Mein kleiner Mini-Wurf war ausgezogen. Hier kehrte wieder der Alltag ein und während in meinem Kopf Sätze für einen lustigen Bericht über Ninis Schleppleinen-Training entstanden, passierten Dinge, von denen man weiß, sie können passieren, die man aber gerne weit von sich schiebt.

Meine fast 11jährige Jule wurde krank. Zunächst war es nur ein Husten ab und zu. Vor allem, wenn sie aus dem Liegen aufstand, musste sie erstmal husten. Ich beobachtete sie mit leichter Sorge. Der jährliche Tierarzt-Check stand sowieso an. Ich beschloss, einen Termin zu besorgen.

Dazu kam es nicht mehr.

In den folgenden Tagen und Wochen ließ ich immer und immer wieder unsere gemeinsame Zeit durch meinen Kopf laufen, wie einen schönen Film.

BEREITGESTELLTE ANGABEN:
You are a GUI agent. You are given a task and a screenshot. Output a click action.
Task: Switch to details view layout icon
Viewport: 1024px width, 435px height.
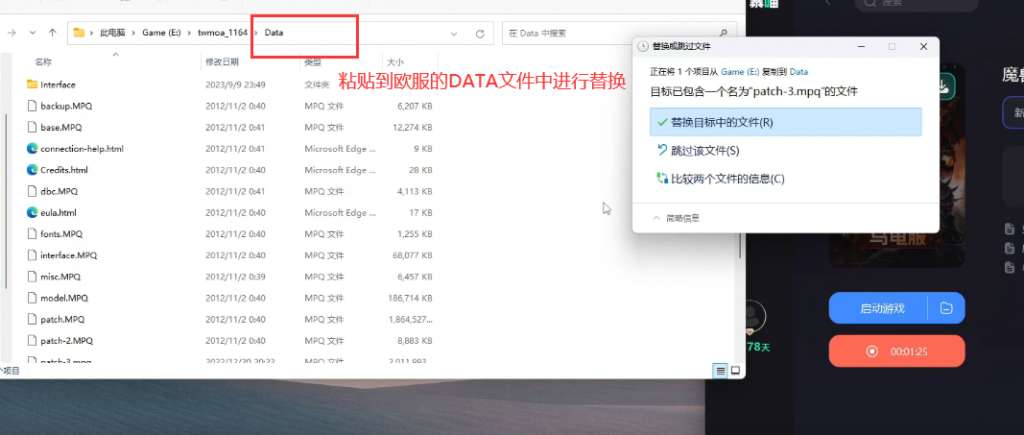[720, 371]
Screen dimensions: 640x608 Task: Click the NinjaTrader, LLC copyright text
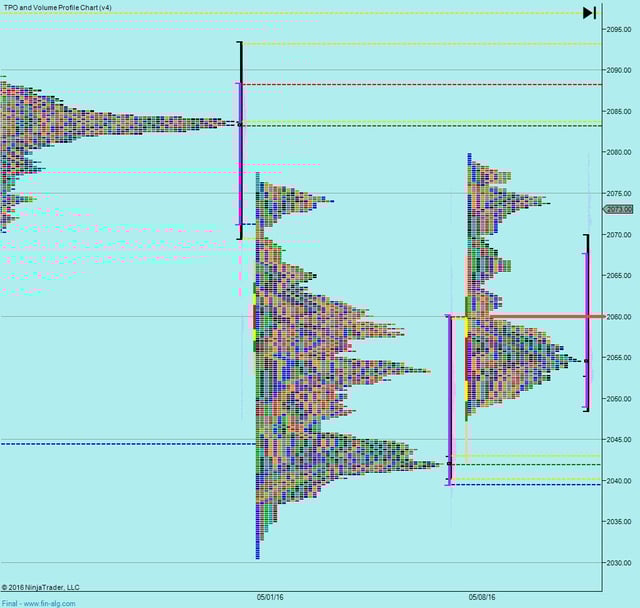[x=41, y=587]
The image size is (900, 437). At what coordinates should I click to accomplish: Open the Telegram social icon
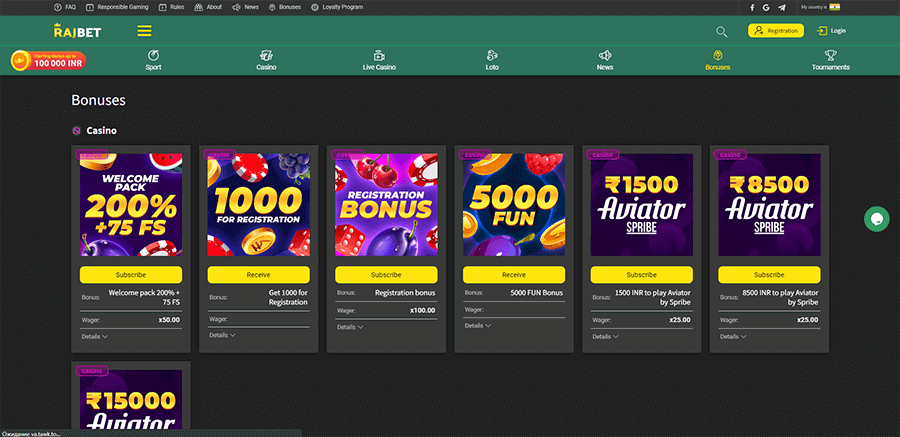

AUFGABEN:
#1 Warum wollte die erzählende Person laut dem Textausschnitt über Jules Krankheit einen Tierarzttermin besorgen? Antworte in ein bis drei Sätzen.
#2 Schreib den Text über Jules Krankheit ab seinem letzten Satz weiter.
Die Einträge sind hierfür ohne Belang.

LÖSUNGEN:
#1 Jule hustete ab und zu, vor allem nach dem Aufstehen aus dem Liegen. Die erzählende Person beobachtete das mit leichter Sorge. Außerdem stand der jährliche Tierarzt-Check ohnehin an.

#2
Durch Zufall sind wir auf den Wäller gekommen. Ein halbes Jahr haben wir auf den Welpen gewartet. Ich kann mich noch gut an die Abhol-Fahrt erinnern. Jule hat sich übergeben müssen bis nichts mehr rauskam. Die Küchenrolle lag zu Hause, also musste das Stück Laken herhalten, das wir von Claudia als ein Stück Heimatgeruch mitbekommen hatten. Zu Hause konnte ich davon noch ein kleines Stück retten. Aber Jule lebte sich schnell ein, folgte mir auf Schritt und Tritt und war schnell nicht mehr wegzudenken.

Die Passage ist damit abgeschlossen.